Is it ok to casually browser the web? Can i get hacked more easily while using Debian?
For frozen distributions such as Debian, package maintainers are expected to backport patches to fix vulnerabilities rather than bump the software to the “next version” released by the upstream developer. Some security fixes (particularly for less popular software) do not receive a CVE ID at all and therefore do not make it into the distribution with this patching model. As a result, minor security fixes are sometimes held back until the next major release.
4 Likes
Debian pushes important security updates regularly on Debian stable. My understanding is that the more niche a program is and/or the smaller the attack surface area, the less likely it will be patched in of Debian.
If you are using Chromium or Firefox ESR from the Debian repo, these receive security patches regularly/automatically when you check for updated packages. Here is a list of security updates, with the most Chromium/Firefox ESR patches happening last week:
Alternatively, you can use Flatpak (or snap) to run the browser in a secure container.
1 Like
In my non-expert opinion, you can achieve adequate and above average security relative to most common threat models using a stable release like Debian Stable, Ubuntu LTS or RHEL, if your other habits and choices are reasonably prudent.

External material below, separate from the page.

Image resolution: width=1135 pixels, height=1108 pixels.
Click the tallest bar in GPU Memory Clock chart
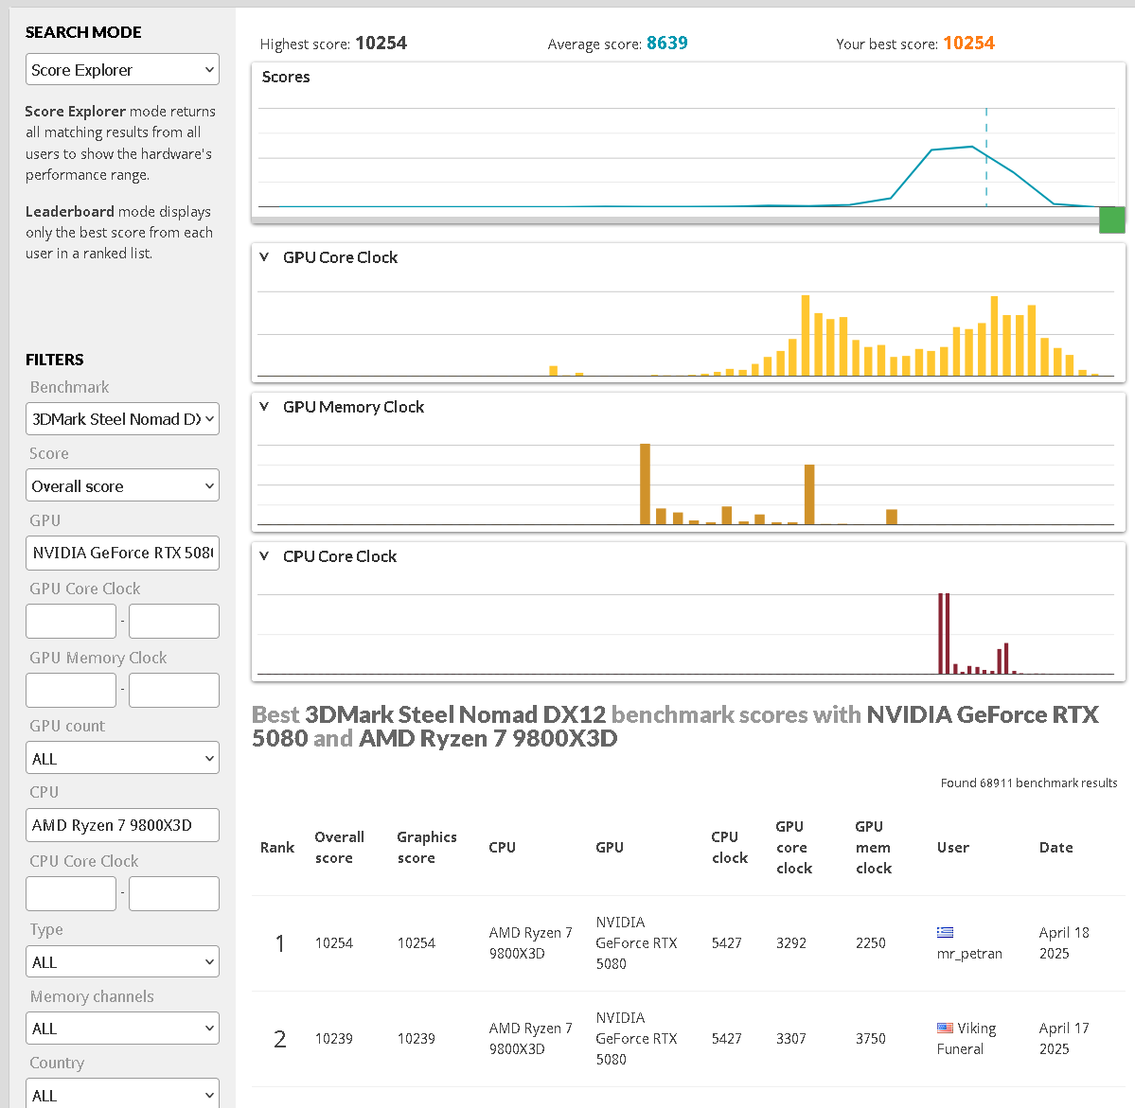(645, 484)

(I think this has become even more true in recent years with technologies like distrobox, flatpak, snap, and containers in general, which to some degree have decoupled application and OS updates)
I personally think that many people tend to get tunnel vision and/or exaggerate the practical impact of release cycle/cadence. I’m not saying it is a non-issue (and I personally prefer a faster update cadence), I just think that it’s not as black and white, and in the bigger picture, not one of the most impactful factors or decisions for most peoples’ threat models. I’ve used rolling releases, lts releases, and everything in between, I do not personally feel meaningfully more or less secure on one or the other.
With that said, Debian stable would not be one of my personal top choices for a daily driver desktop distro. But that is a personal preference mostly unrelated to privacy & security.
5 Likes
If you have to use a Debian based distro, you may want to consider Kicksecure, depending on your threat model
If you have already installed Debian, you can even turn it into Kicksecure
Debian Stable is considered one of the most secure Linux distributions, precisely because they don’t update to the latest shinny version of anything unless it’s for security patches.
1 Like
Keep in mind that Debian doesn’t offer Out-of-the-box support for Secure Boot (unlike Fedora, openSUSE, Ubuntu) :
“While Debian does support Secure Boot, you’ll have to enroll your own MOK certificate and sign the kernel yourself. That also means you cannot install Debian without first disabling Secure Boot.”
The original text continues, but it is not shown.